Democratic legislative leaders in Maryland issued rote rejections of Gov. Larry Hogan’s (R) utterly sensible proposal for congressional redistricting reform last week. In doing so, they were reading from a script that could have been prepared for them by Republican legislative leaders in Richmond, whose equally knee-jerk dismissal of Gov. Terry McAuliffe’s (D) efforts have doomed redistricting reform efforts in Virginia. So here’s a modest suggestion that would have the novel effect of elevating the interests of voters in each state, not to mention good government, above the partisan self-interest of incumbent politicians. Why don’t Maryland and Virginia initiate a mid-Atlantic reform compact whose overriding goal would be to tip the scales in favor of fair elections and against rigged ones?

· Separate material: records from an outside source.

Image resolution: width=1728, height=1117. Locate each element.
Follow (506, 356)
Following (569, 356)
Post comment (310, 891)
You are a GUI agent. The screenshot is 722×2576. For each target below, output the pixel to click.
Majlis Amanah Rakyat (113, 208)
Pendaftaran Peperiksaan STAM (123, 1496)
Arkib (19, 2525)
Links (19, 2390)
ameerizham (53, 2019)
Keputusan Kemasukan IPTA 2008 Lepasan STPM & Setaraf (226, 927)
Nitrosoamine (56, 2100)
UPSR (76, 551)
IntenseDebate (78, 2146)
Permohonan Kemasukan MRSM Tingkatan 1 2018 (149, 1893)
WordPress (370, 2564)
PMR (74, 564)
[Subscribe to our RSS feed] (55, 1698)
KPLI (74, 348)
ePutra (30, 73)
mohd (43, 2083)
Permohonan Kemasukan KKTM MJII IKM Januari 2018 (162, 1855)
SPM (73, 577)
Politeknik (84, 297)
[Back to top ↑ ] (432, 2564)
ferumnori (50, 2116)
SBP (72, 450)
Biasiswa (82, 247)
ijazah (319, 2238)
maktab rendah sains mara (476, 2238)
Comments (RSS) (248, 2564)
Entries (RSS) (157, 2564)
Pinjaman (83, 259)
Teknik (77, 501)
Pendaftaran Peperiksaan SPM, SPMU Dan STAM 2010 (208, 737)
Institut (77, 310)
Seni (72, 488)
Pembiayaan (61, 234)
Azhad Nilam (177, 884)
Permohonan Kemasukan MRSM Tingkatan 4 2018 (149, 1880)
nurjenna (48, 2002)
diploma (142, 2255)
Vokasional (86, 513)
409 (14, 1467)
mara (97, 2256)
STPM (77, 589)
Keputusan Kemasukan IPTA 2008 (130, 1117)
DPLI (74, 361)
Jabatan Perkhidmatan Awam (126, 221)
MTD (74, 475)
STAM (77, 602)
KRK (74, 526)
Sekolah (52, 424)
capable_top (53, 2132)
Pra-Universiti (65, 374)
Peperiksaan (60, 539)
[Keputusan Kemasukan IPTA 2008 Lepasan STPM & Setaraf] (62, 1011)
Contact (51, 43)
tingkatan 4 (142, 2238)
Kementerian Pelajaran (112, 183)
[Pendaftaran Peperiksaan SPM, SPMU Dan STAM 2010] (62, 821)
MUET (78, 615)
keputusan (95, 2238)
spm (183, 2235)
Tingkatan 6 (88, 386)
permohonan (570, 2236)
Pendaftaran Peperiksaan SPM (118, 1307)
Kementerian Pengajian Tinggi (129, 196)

A logical starting point for such a compact is the fact that the two states’ political complexions are mirror images — one has a Republican governor stymied by Democratic legislators; the other has a Democratic governor foiled by Republicans. In both cases, elected lawmakers have arrogantly scoffed at reforming the process by which congressional maps are drawn, preferring to gerrymander districts for maximum partisan advantage.
The results are travesties such as Maryland’s 3rd District, which stitches together suburbs of Washington and parts of Baltimore and Annapolis in a tortuous outline that has been variously likened to a “blood spatter from a crime scene,” a “broken-winged pterodactyl” and a praying mantis.